In fact, during this period of several months, I cared for more patients with late complications of ST-segment elevation myocardial infarction (the most serious type of heart attack that often requires urgent life-saving treatment) than I ever had before. attended over the course of my professional career. Colleagues across the country shared similar stories of patients who experienced adverse cardiovascular outcomes, either from avoiding medical care or from delays in care related to strain on the healthcare system.
Another likely explanation for the substantial and persistent decline in hospitalizations is that COVID-19-related deaths occurred disproportionately among adults who would have eventually experienced an acute cardiovascular event. Patients with chronic diseases such as diabetes and obesity (established risk factors for heart attack and stroke) were at higher risk of COVID-19-related death.

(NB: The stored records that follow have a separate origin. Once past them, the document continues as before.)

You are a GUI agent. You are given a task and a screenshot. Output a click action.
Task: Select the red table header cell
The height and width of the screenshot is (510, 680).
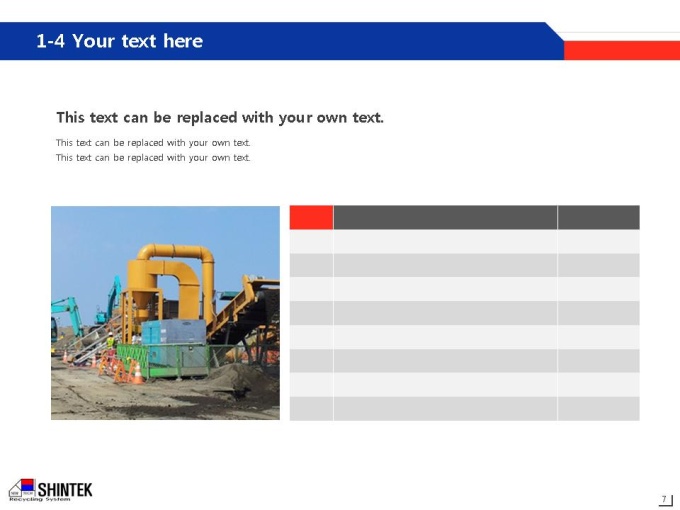[311, 217]
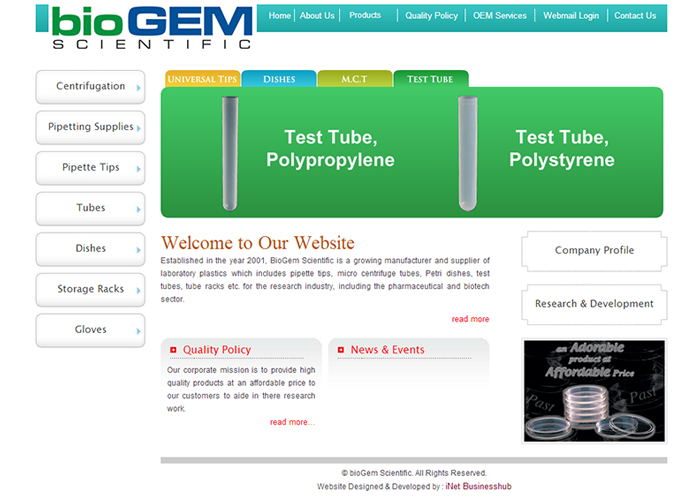Click read more under welcome text
Screen dimensions: 700x500
[x=470, y=319]
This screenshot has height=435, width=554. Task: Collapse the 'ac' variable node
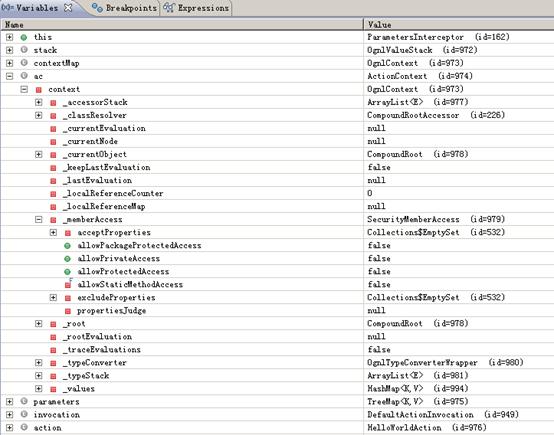(x=10, y=76)
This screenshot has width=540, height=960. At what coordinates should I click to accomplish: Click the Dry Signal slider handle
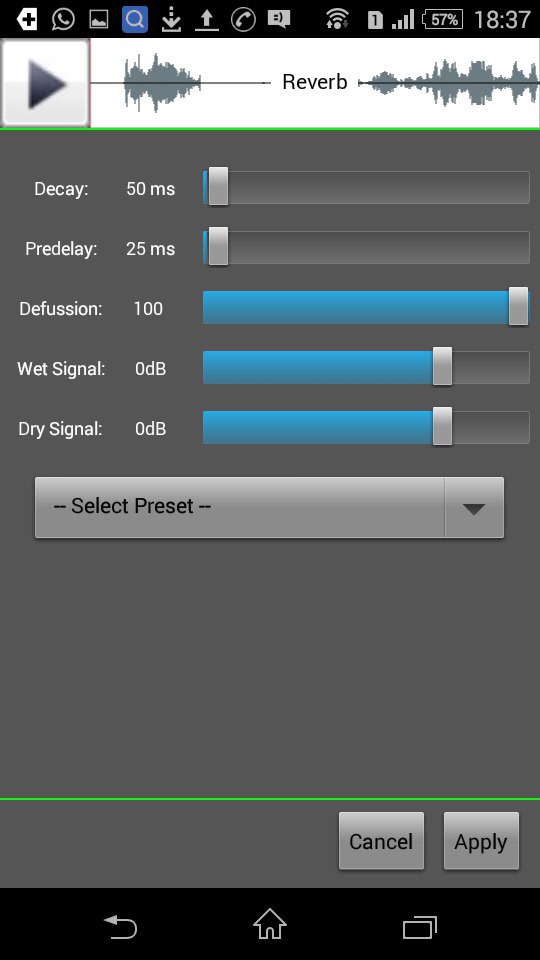coord(442,426)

Wharam and colleagues hypothesized that the early reduction in cardiovascular hospitalizations they observed would be followed by an increase above expected levels in subsequent months due to pent-up demand for health care services. The absence of such recovery in their study likely reflects, at least in part, a form of survivorship bias. There was a large increase in population deaths during the pandemic, including those that occurred outside the medical system; many of the highest-risk patients who would have come to the hospital with an acute cardiovascular event had died of COVID-19.
Wharam and colleagues’ study, combined with top-line knowledge, provides clarity on the predominant mechanisms driving the decline in cardiovascular hospitalizations during the pandemic. Even clearer, however, is the devastating effect the pandemic has had on cardiovascular health. The decrease in cardiovascular hospitalizations should not be interpreted as a decrease in the incidence of acute cardiovascular events, given the sharp increase in population-level cardiovascular deaths that occurred during the pandemic, which erased nearly a decade of progress. Additionally, many adults experienced disruptions in outpatient care, preventive screenings, and treatment of chronic diseases (e.g., hypertension, diabetes), as well as worsening social determinants of health (e.g., unemployment, deepening financial difficulties). Together, these indirect effects may have serious and far-reaching repercussions on cardiovascular morbidity and mortality long after the pandemic ends.
The COVID-19 pandemic has had an enormous influence on the delivery of cardiovascular and health care in the US, and the consequences of the fallout from the pandemic are yet to come. Clinicians, health systems, and public health leaders will need to prepare for the tsunami of risk factors and cardiovascular disease that will likely emerge in the years following the pandemic.